Government spending also climbed from £73.6 billion to £74.1 billion. This was driven by the recent rise in inflation, which drove up the cost of index-linked gilts to £4.8 billion in September. Spending was still lower than the £84.9 billion forecast by the OBR.
Paul Dales, economist at Capital Economics, said: “All these numbers are still huge: borrowing this September was the second highest September on record and public sector net debt was 95.5 per cent of GDP, which was the highest since March 1963. Even so, borrowing has fallen much more quickly than almost everyone expected.”
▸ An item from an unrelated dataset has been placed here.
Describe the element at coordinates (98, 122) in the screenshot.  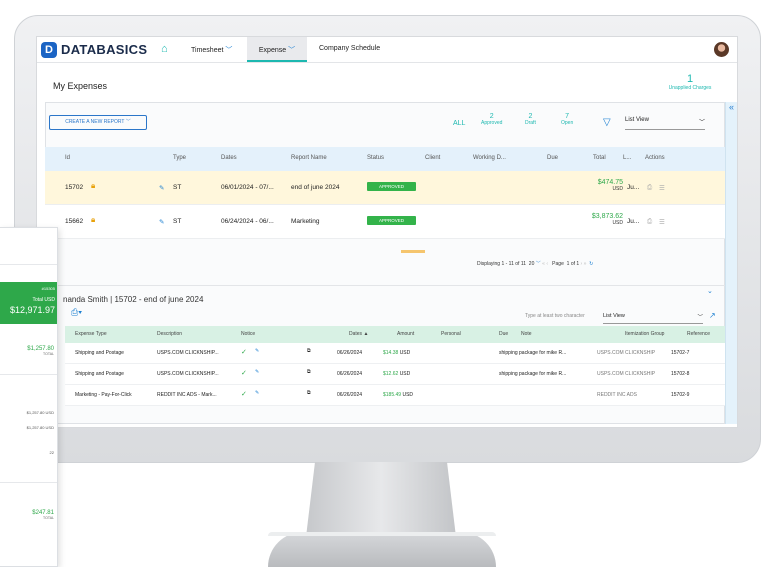
I see `create-report-button: CREATE A NEW REPORT ﹀` at that location.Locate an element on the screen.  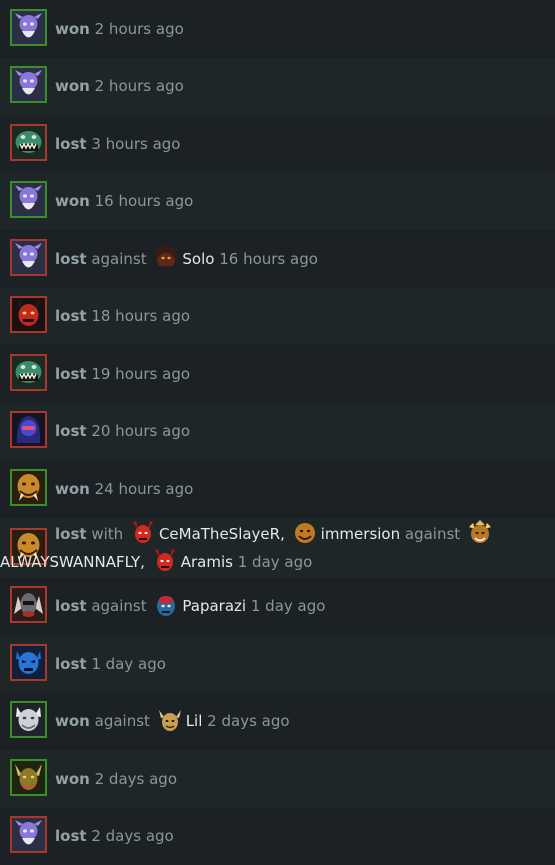
match-text: won 16 hours ago is located at coordinates (301, 201).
This means that the chancellor will have tens of billions of pounds more to spend when the announces his budget and spending review next week. He has, however, already made commitments to the NHS, schools and defence that will eat into much of the headroom, raising fears that unprotected budgets will have to be cut if the chancellor is to meet his objective of balancing the budget, or borrowing only to invest, by the middle of the decade.
Samuel Tombs, economist at Pantheon Macroeconomics, said: “Accordingly, the chancellor [will probably] not have material wiggle room in meeting his new fiscal target, which is widely expected to be to achieve a balanced current budget in three years’ time. What’s more, with the next general election unlikely to be held until 2024, it is too early in the political cycle for tax cuts. As such, we expect the budget to be devoid of measures that would significantly ease the fiscal squeeze that households and firms are set to endure over the months ahead.”